Saved data entries:
*** Begin section ***

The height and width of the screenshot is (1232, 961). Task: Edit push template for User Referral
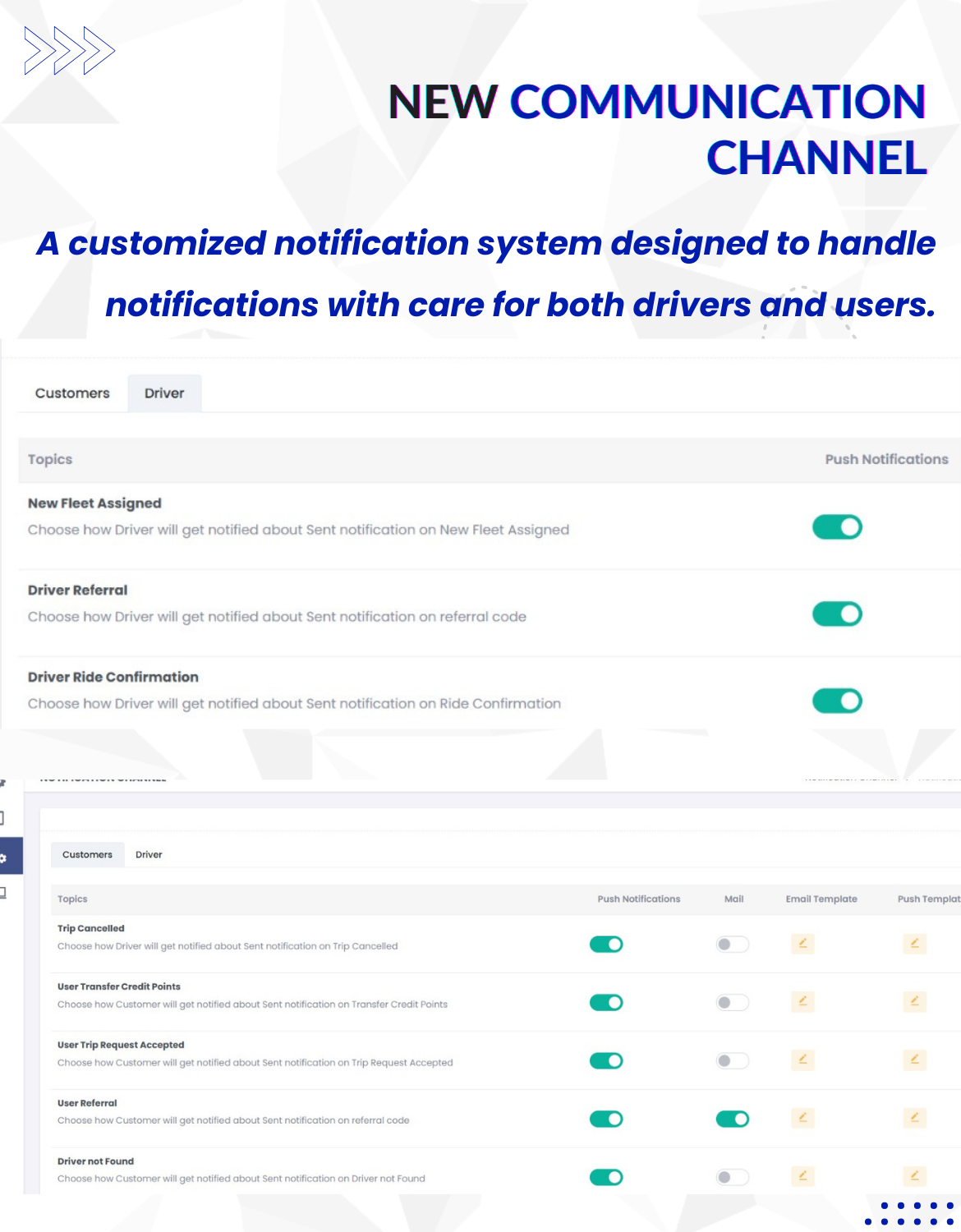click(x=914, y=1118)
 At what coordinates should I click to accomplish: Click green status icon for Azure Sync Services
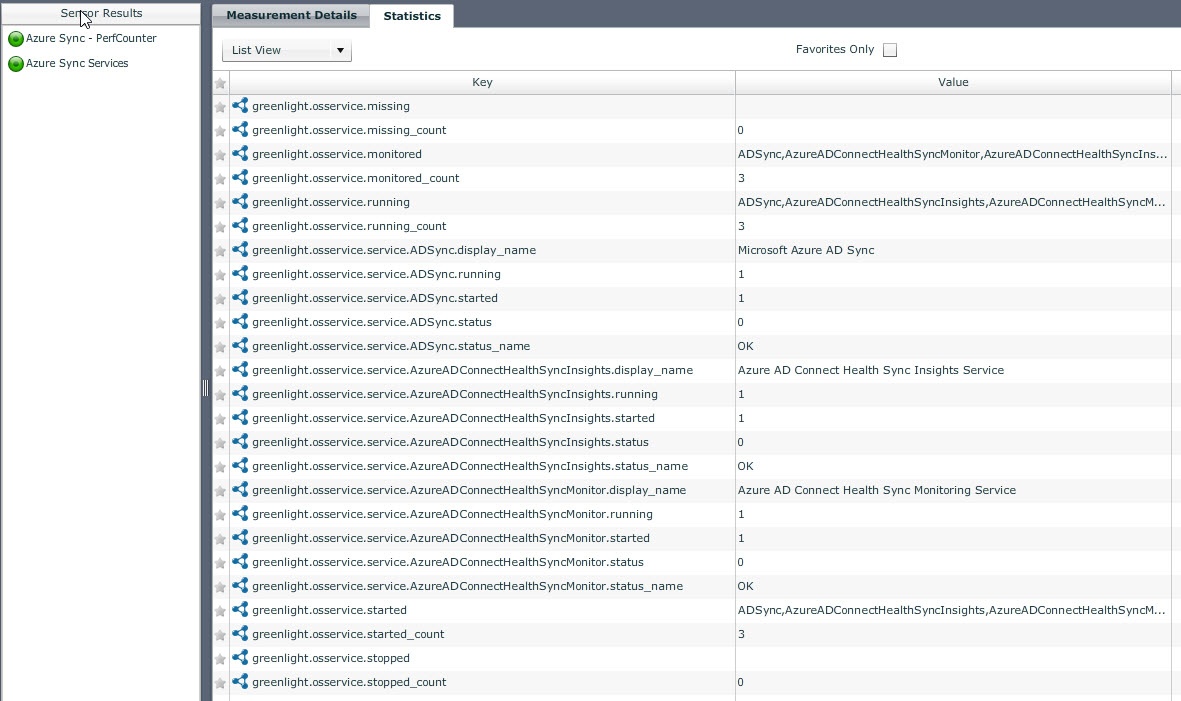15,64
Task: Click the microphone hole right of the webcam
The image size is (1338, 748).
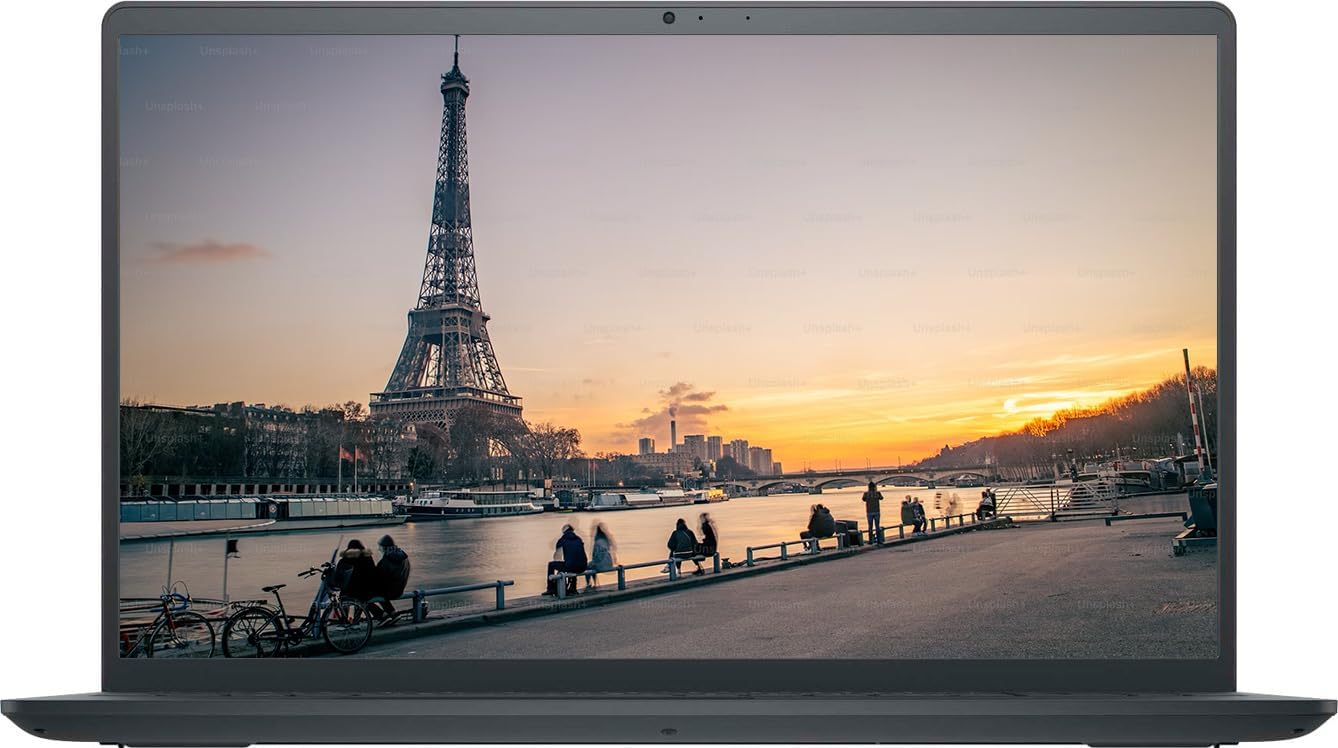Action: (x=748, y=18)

*** End section ***
*** Begin section ***

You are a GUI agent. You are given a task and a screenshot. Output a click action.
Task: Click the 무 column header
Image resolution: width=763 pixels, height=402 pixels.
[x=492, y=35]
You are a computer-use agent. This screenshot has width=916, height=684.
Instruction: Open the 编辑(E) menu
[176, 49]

*** End section ***

Every line that holds the string "agent" must be copied from the records above.

» ANSWER BELOW
You are a GUI agent. You are given a task and a screenshot. Output a click action.
You are a computer-use agent. This screenshot has width=916, height=684.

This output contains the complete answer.